%%

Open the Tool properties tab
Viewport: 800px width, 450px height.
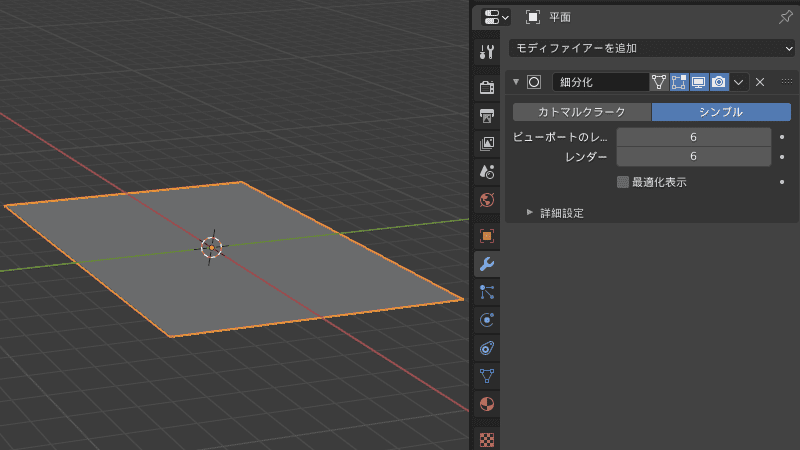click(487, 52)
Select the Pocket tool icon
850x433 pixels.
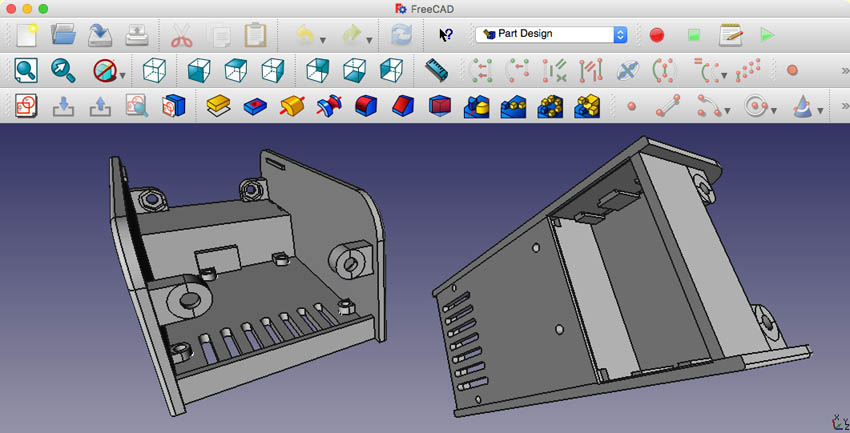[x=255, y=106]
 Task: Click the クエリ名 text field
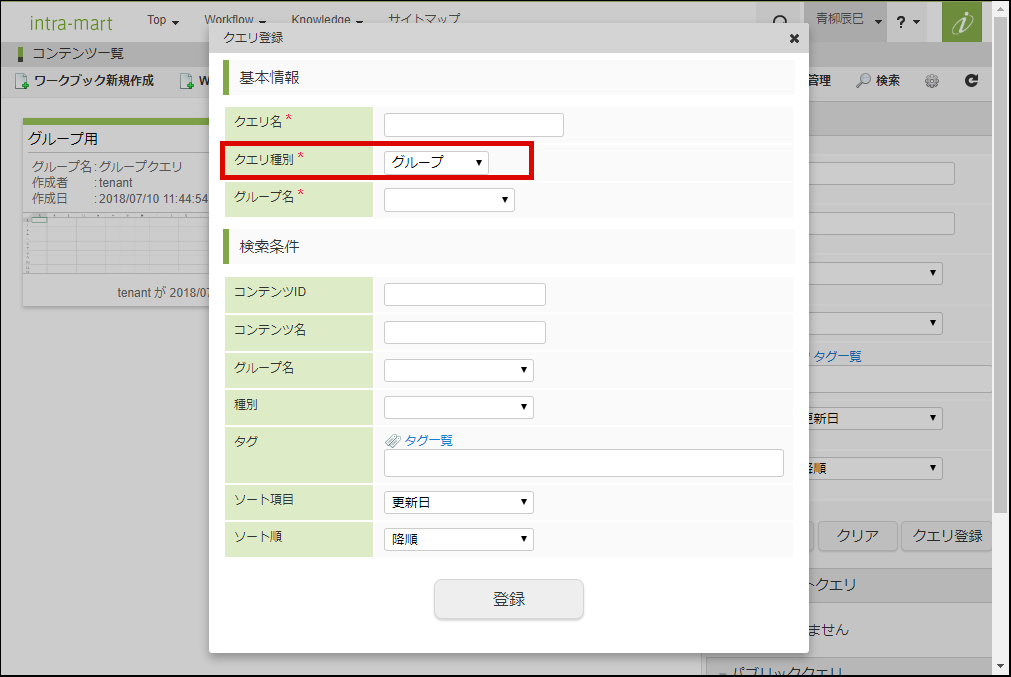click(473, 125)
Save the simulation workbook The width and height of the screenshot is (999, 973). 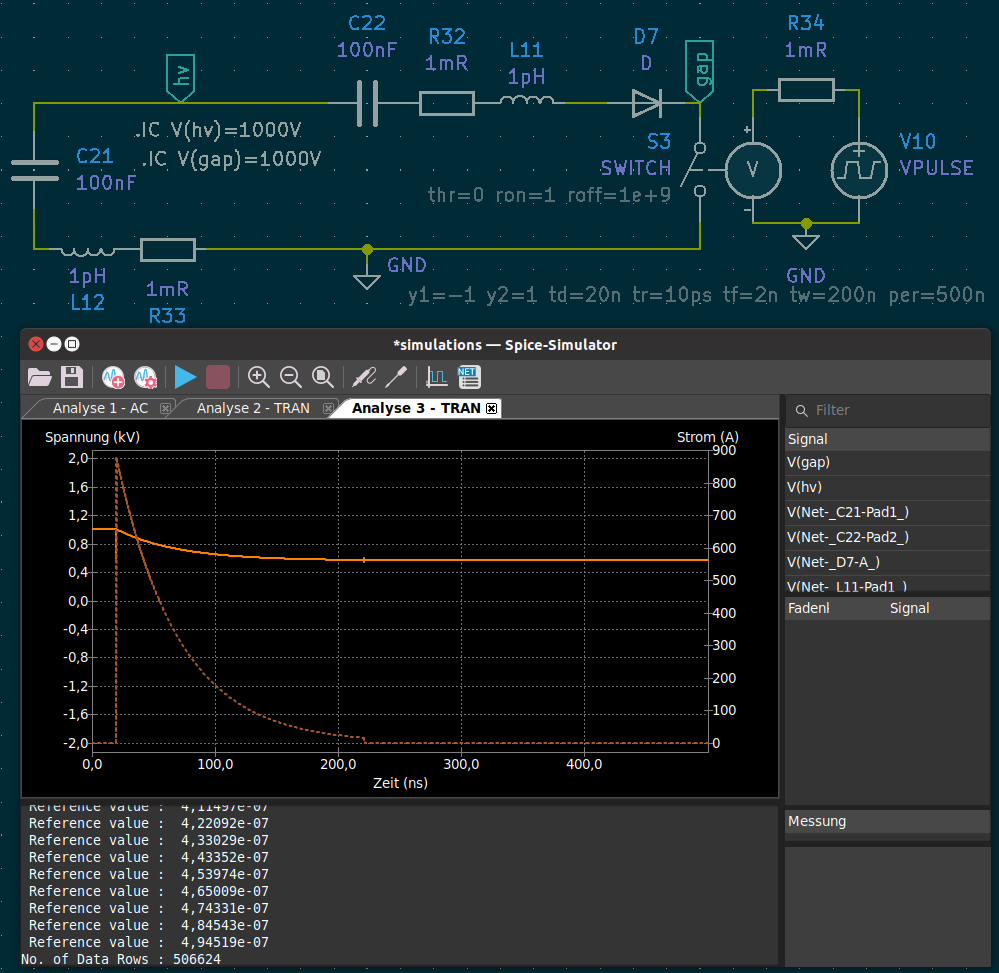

%%
%%

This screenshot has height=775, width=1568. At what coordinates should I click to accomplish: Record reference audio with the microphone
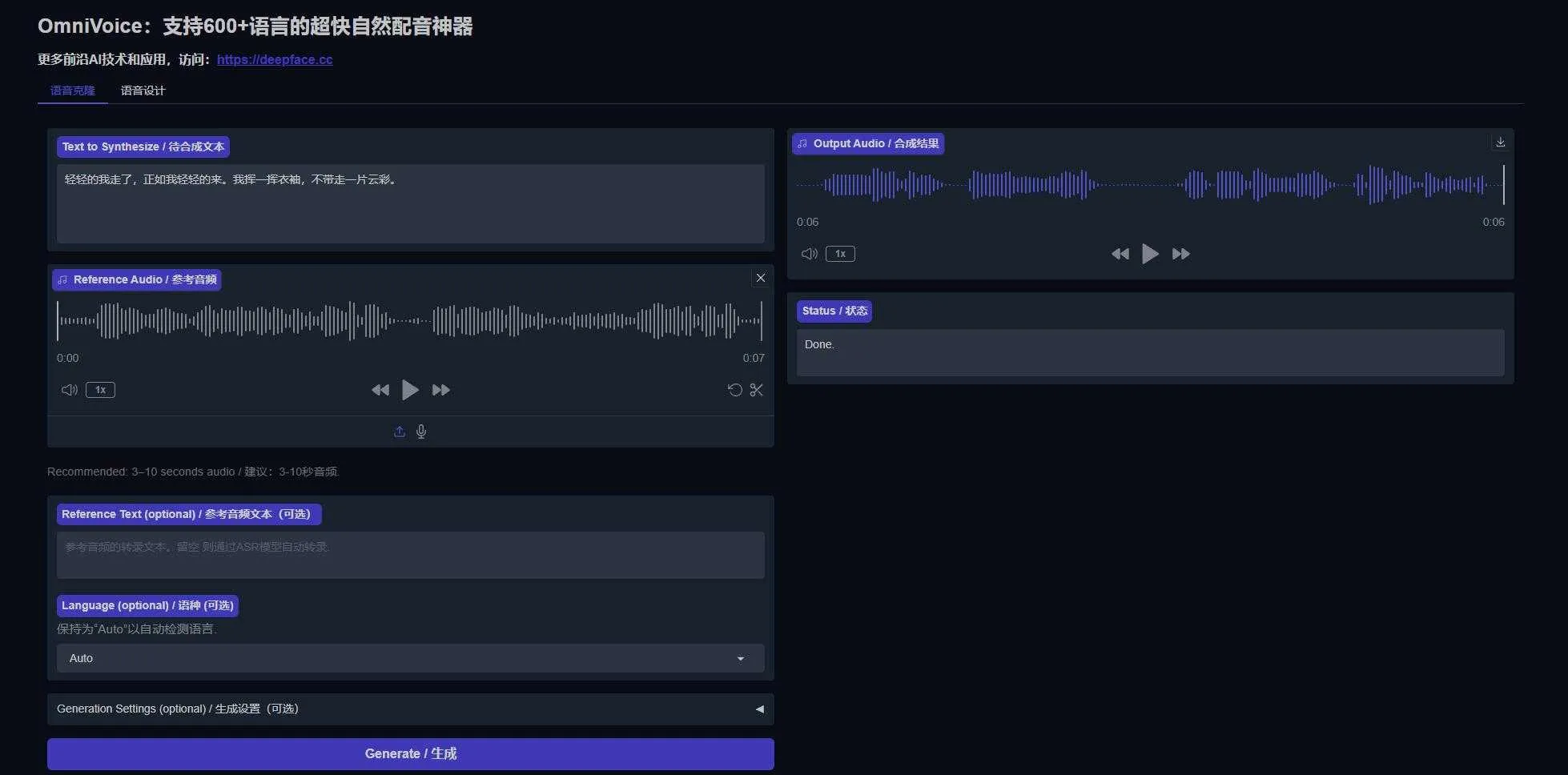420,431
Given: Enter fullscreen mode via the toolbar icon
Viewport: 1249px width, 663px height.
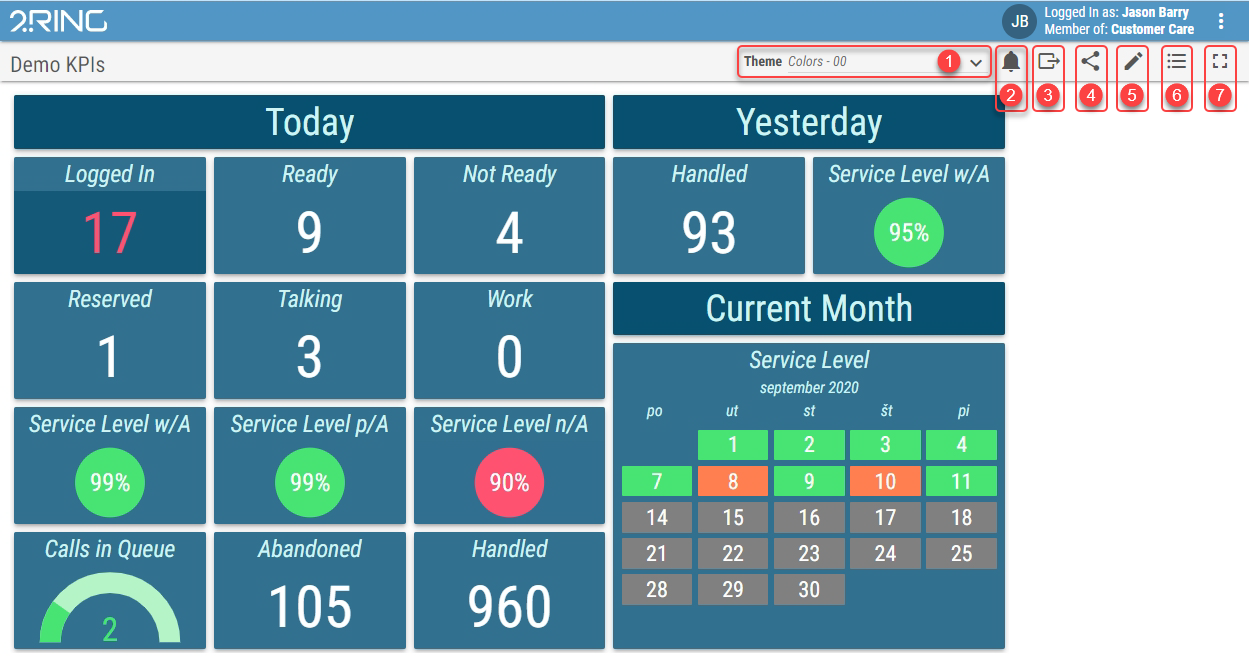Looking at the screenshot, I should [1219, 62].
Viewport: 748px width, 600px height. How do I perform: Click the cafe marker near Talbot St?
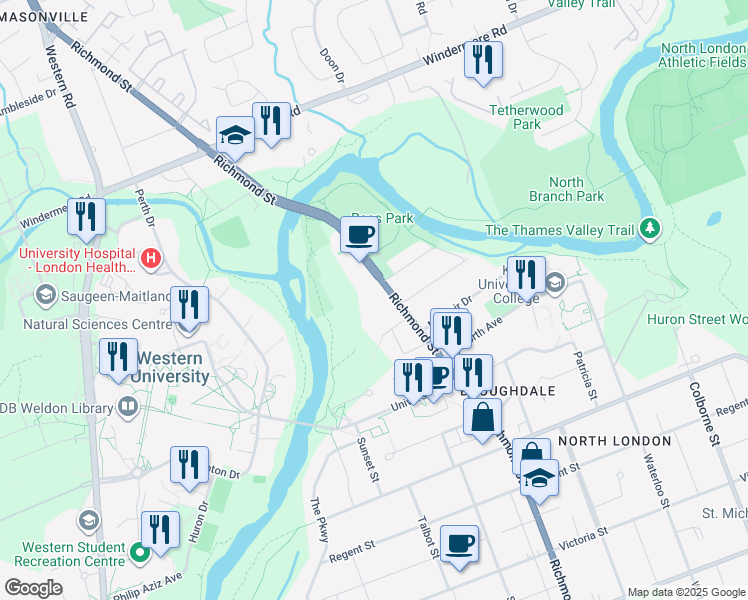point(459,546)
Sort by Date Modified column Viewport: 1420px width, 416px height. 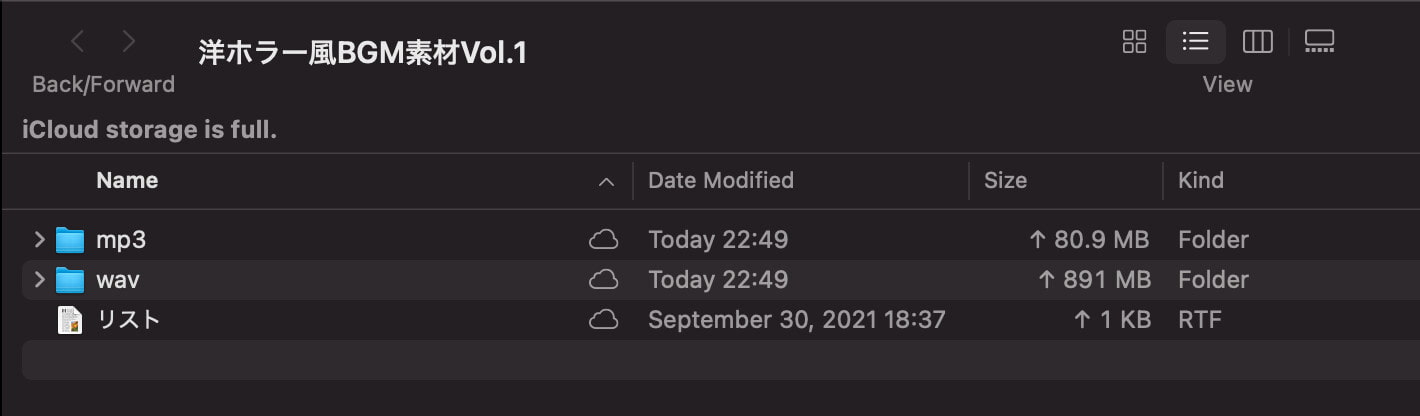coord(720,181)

%%
%%

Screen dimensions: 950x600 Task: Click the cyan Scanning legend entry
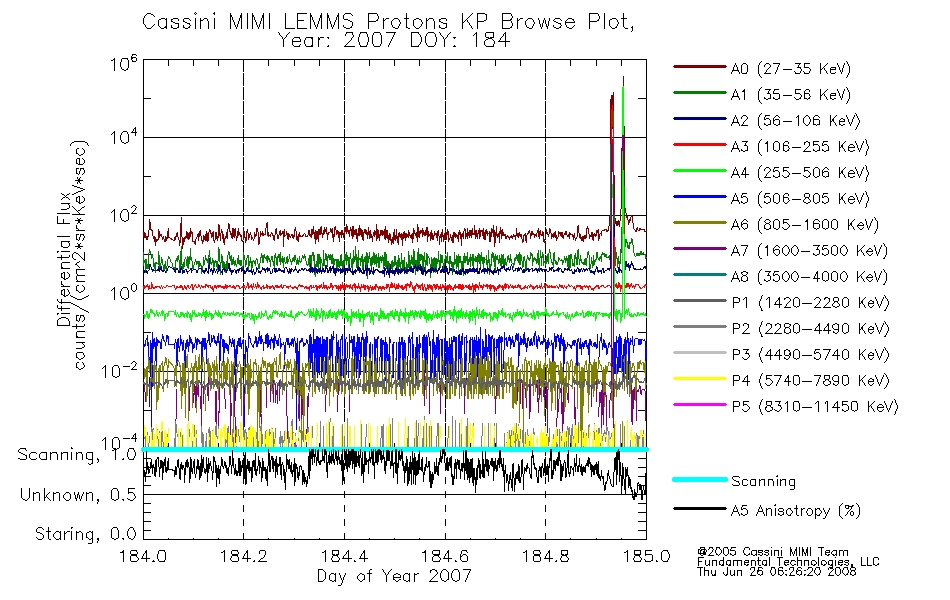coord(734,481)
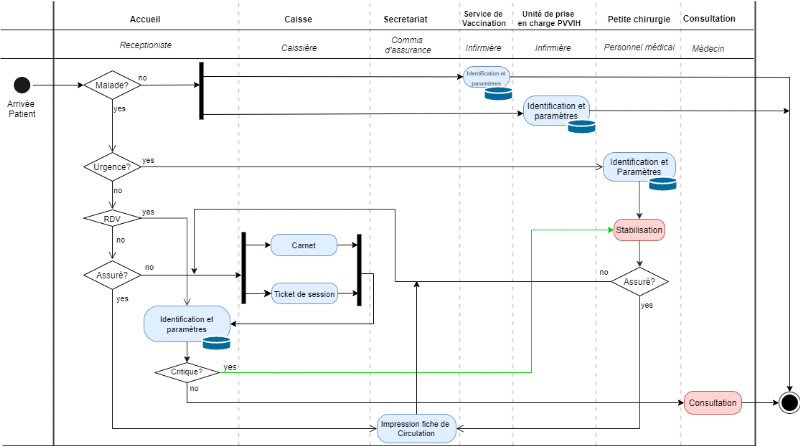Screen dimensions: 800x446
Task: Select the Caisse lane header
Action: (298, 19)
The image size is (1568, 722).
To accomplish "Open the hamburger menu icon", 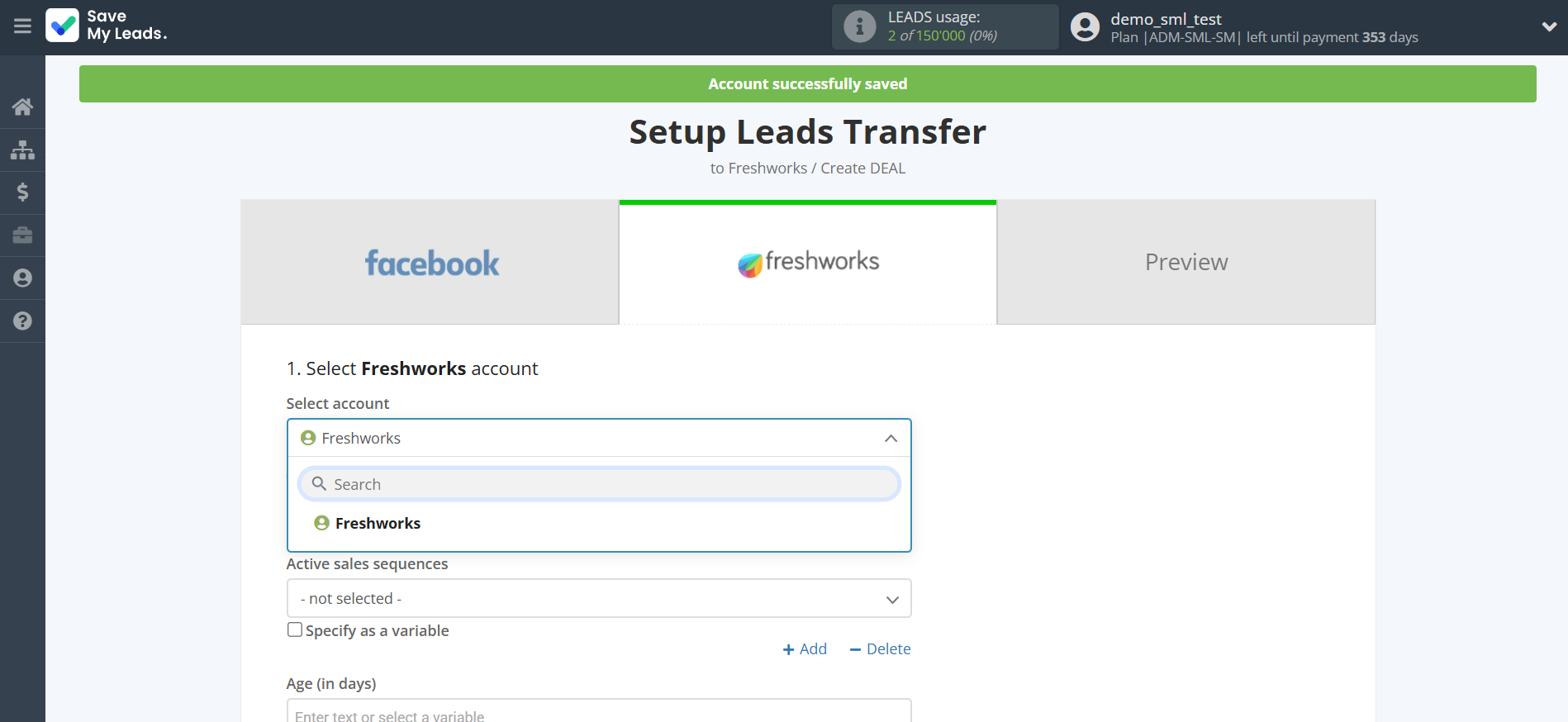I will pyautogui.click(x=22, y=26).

%%

Rewrite the part of the records that opens with the line containing "Open the Tool properties tab" and closes with the line containing "Save the simulation", replacing "Pocket" with "Drill" and keeping everything else the same. Leave the pictures out of your answer.

Open the Tool properties tab
Viewport: 800px width, 450px height.
click(487, 52)
Select the Drill tool icon
850x433 pixels.
[x=255, y=106]
 Task: Click the クエリ名 text field
click(473, 125)
Save the simulation workbook The width and height of the screenshot is (999, 973). 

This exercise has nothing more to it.